I’m exhausted after an all day rowing regatta. Not that I went anywhere near a boat myself. (Um, no, can you say Aquatic Catastrophe?)
I spent the day watching Son #2 rowing boats. He rowed in five races in a seven-hour period. A fairly exhausting affair for me, sitting in the sun on the shoreline, watching him. But him? Meh. He handled it pretty damn well, even on the mere two hours of sleep he got last night.
In the early days of his rowing career, he’d have rested up, gone to bed at a respectable hour. But given the choice last night of sleeping or attending a prom and the now required event of “after prom,” well, is there any choice to be made, for a high school senior?
Not that it was his last high school dance ever. No, that one is tonight. Another prom, with another female friend (never an actual DATE, according to him), from another high school, which will also run until just mere hours before sunrise.
This one, from which he will also return with a flushed face and bleary eyes from hours of innocent fun (oh, so unlike those unsupervised “after prom” events of yesteryear), this one will be his last.
His last high school dance. This revelation will stream through his thoughts. In between laughing at a friend’s crude jokes on the corner of the dance floor and managing an awkward slow dance in a stiffly fitting tuxedo, he will pause and think, “This one is my LAST."
And while he’s living these bittersweet experiences of late-senior year, I’m right there with him.

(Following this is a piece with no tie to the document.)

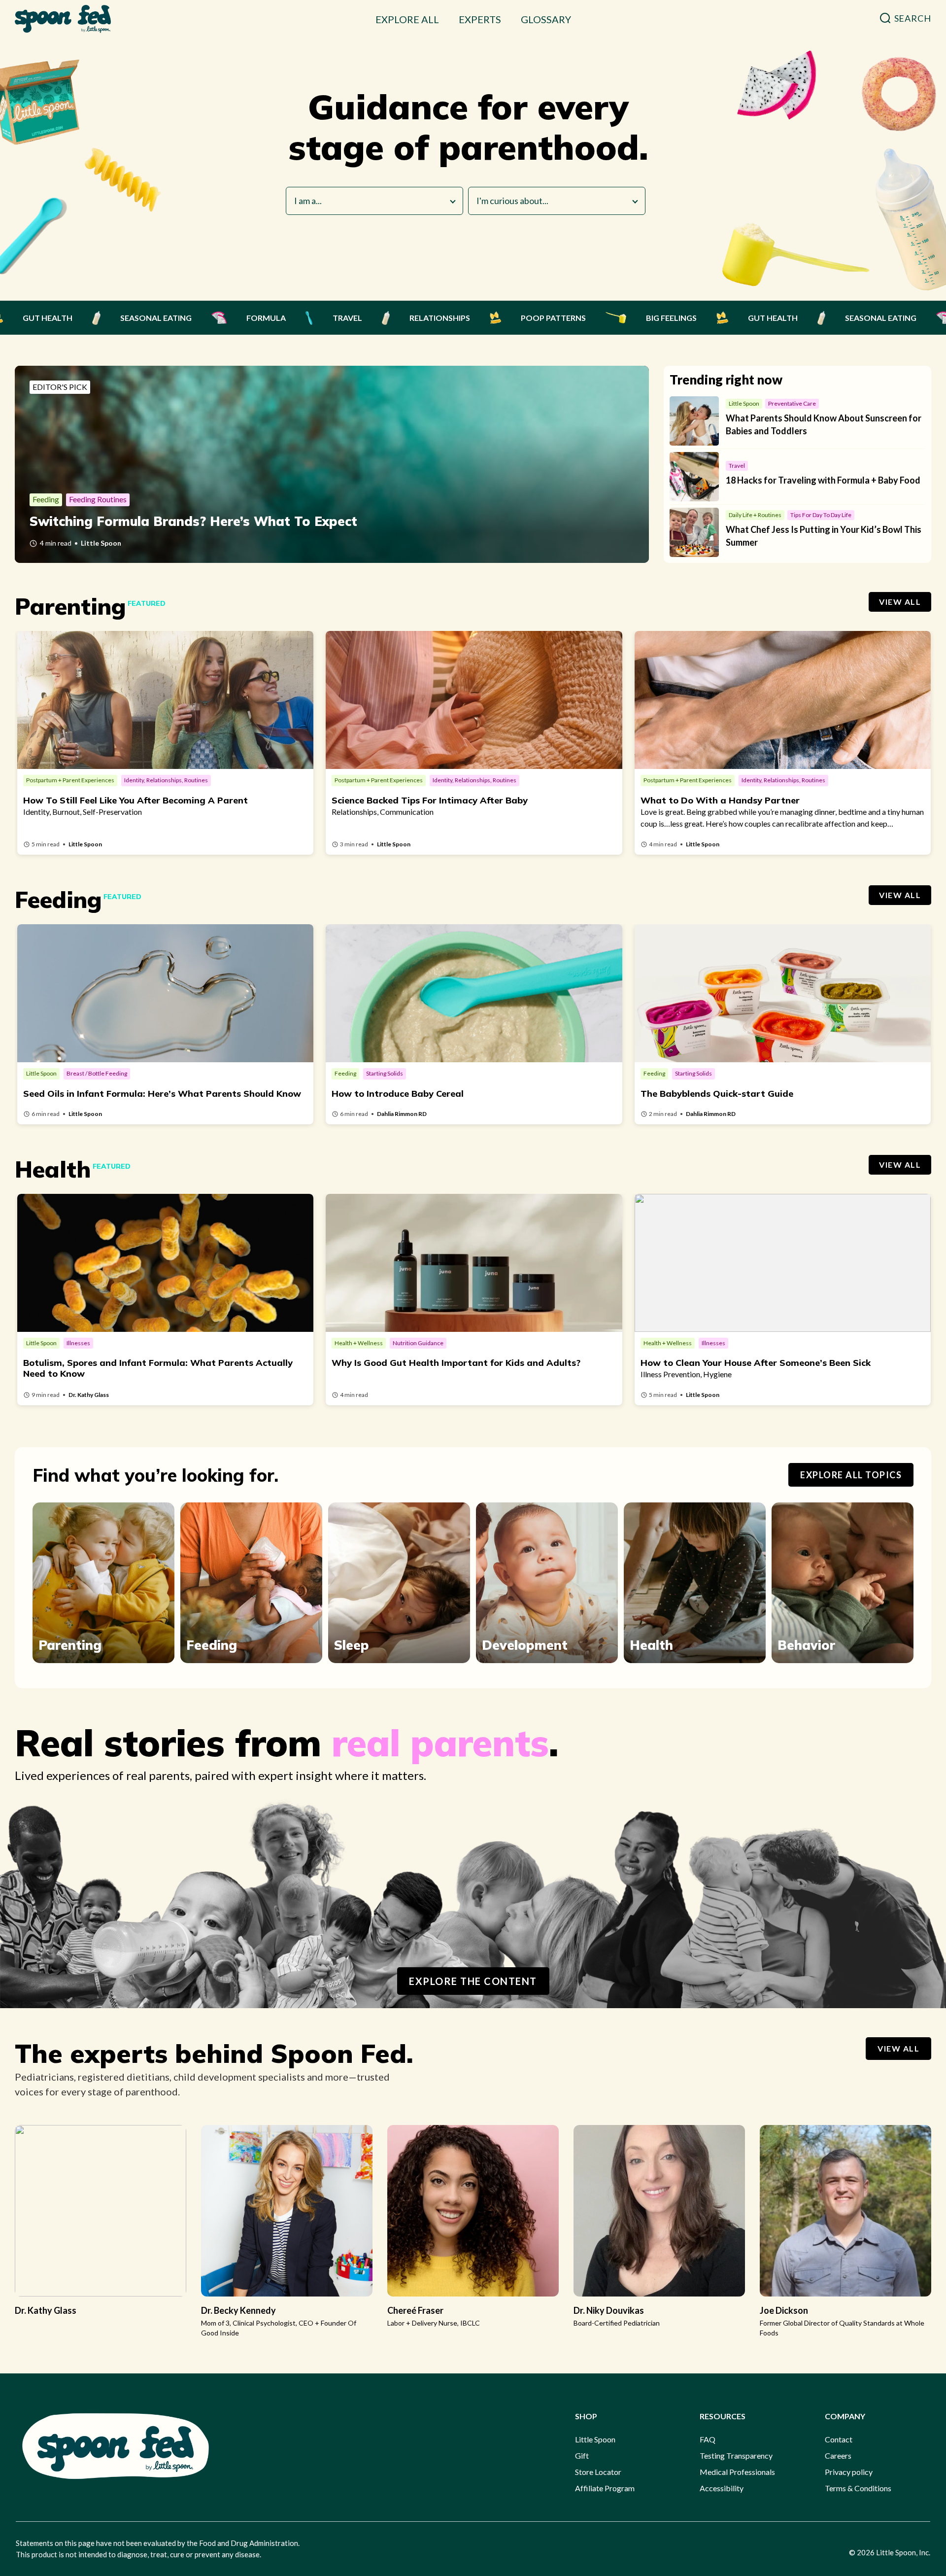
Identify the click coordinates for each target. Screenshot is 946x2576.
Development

Rising from bed at 3:30 this morning to drive him to Columbus (just as he was walking through the door from last night’s dance), I greeted the two-hour dark highway drive with a different attitude than I had for any regatta over the past four years. It was accompanied by none of my usual bitching and moaning (though he fell promptly asleep in the car and would have been oblivious to it anyway). No, this drive was different. This was my last early morning to get up and make a long drive to spend a long day cheering him on in an activity of which, four years ago, I had no understanding let alone any interest. A few regattas remain, but this was the last to require that very early morning sacrifice of me (and “sacrifice” is no overstatement for those who know what a morning person I am NOT).
I found myself wishing he were awake on the drive. Not that he would have been the wittiest and most intelligent conversationalist, given his all-nighter event. But I—I had so much to say, about all the “last” things that were on my mind.
I was remembering the last high school mother-son dance, and how proud I was that he was the one doing the pulling toward the dance floor. I was recalling his last mock trial event, which I sadly missed but which I eagerly relived through his relay of the team’s victory. And I was already looking ahead to the last time we would be together in his high school, as he crosses the stage in a cap and gown and is handed that roll of parchment signifying the end of one era and beginning of another.
The “last” things are even more significant to me now, because Son #2 is MY last. His older brother has already moved out (though not necessarily moved on, because they do come back, don’t they, especially when they still live in town and want a good meal)?
In just four months, though, I will officially be an empty-nester. My emotions run fairly fluid. Shall I celebrate or sob? Right now, my inclination is alternating between the two.
Who knows how I’ll actually feel when I hear them call my youngest son’s name at his graduation ceremony, or when I drop him off at his (yet undetermined) college campus, drive away, and have to count down the weeks before I see him again. I’ll either be celebrating or sobbing. Likely, a combination of both. For some time to come.
But worrying about a happy but overtired young man arriving safely home after a dance at 4 a.m.? No, I’ll be sound asleep most nights, from here on out. Because that, thankfully, will be the last thing on my mind.